'''

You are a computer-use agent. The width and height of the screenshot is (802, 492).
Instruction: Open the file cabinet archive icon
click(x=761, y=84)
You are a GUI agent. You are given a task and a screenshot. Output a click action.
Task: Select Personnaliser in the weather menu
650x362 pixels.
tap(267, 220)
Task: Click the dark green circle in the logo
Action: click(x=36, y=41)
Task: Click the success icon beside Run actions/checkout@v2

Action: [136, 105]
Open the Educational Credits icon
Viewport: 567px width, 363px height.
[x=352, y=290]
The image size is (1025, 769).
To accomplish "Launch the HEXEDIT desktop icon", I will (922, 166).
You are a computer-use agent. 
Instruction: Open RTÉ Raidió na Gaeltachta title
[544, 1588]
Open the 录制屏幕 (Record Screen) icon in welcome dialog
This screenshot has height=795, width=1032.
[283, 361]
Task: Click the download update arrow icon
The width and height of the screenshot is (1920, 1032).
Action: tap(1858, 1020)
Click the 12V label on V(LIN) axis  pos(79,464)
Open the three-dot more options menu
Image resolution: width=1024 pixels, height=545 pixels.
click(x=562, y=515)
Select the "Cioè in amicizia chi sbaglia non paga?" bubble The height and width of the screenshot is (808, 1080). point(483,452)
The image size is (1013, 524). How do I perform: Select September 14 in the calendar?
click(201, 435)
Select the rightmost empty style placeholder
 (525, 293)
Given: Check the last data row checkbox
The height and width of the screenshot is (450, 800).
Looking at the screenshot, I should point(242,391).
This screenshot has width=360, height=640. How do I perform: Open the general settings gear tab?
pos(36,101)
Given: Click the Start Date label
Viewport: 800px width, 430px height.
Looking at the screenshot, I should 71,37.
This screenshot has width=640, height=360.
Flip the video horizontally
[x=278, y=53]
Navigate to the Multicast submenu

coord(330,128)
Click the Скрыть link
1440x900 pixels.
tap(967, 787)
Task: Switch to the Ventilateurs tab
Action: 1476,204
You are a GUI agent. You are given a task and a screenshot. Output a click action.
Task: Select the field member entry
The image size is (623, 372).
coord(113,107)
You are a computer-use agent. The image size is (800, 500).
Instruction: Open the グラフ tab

'''

Prompt: Check the records above and copy each line that has the string "label".

Written solution:
Click the 12V label on V(LIN) axis  pos(79,464)
Given: Click the Start Date label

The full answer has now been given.